Sharing to Build Esprit de Corps
es•prit de corps (e-spree duh kawr)
noun, the common spirit existing in the members of a group and inspiring enthusiasm, devotion, and strong regard for the honor of the group
Synonyms: camaraderie, bonding, solidarity, fellowship
Etymology: French, literally ‘spirit of the group'
Today’s professionals are accustomed to easy access and abundant information from the Internet. They live with rapid change and demanding timelines. They are bothered, even offended by coworkers and bosses who don’t share information or seek input.
Call it ‘buy-in’
If you don’t have it, you don’t have the devotion and enthusiasm for your project or on your team. Without buy-in, projects can create conflicts, false expectations, diminish the amount of work that can be accomplished and extend the time a project takes. It can bring projects to a complete halt.
Workers who don’t understand the reasons for a project or aren’t involved early on can’t see how their part fits into the whole or even the reason for this new process or project.
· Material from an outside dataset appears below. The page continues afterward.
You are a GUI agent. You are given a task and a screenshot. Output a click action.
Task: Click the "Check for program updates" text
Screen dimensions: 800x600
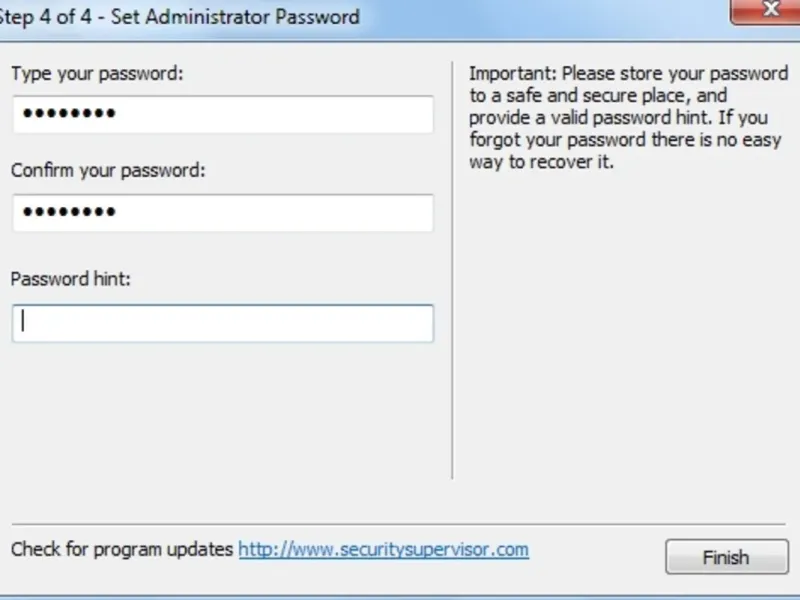122,550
And when it comes to implementation, those who weren’t involved in planning often see little value in doing the work. I see this often with the front-line staff who talks to customers. If you don’t ask for their input in planning a new process, why would they be enthusiastic about using it?
Good working relationships produce a passion for work and a better quality of work life. People understand they are valued. We learn and contribute to better products and service when we share ideas. It’s brainstorming. It’s listening. It’s a 360 degree view, thinking like customers, involving colleagues, clients and bosses. Seek opinions and input up, down and across your organization. Talk about priorities and challenges.
Being inclusive shows respect for others. Create an atmosphere where positive, productive dialogues can happen. Seek input from all team members. You may have to be assertive, asking for opinions from the quiet people in the group and reminding others they have already made several points.
Knowledge hoarders think they have to hoard their ideas to profit, to appear important, to establish their identity. Maybe they aren’t hoarders but believe a project will move faster if they set up the original work on their own. Maybe they just don’t think about the impact on others.
What to do when input is not solicited
Suggest you could help but you need to understand the background of the project. Taking the project originator back in time points out the method used may not have been efficient after all if he or she missed some key points.
Be assertive. Describe the behavior you find objectionable, express the feelings you have because of the behavior and name the behavior’s effects. For example, “When I learned you were working on this assignment, I felt disheartened. I could have given you data I received from one of our satellite offices that would have saved you research time.” It is not about blaming someone. It’s focusing on solutions.
A habit of civility is realizing that no action of ours is without consequences for others. Bottom line: communicate widely and be inclusive.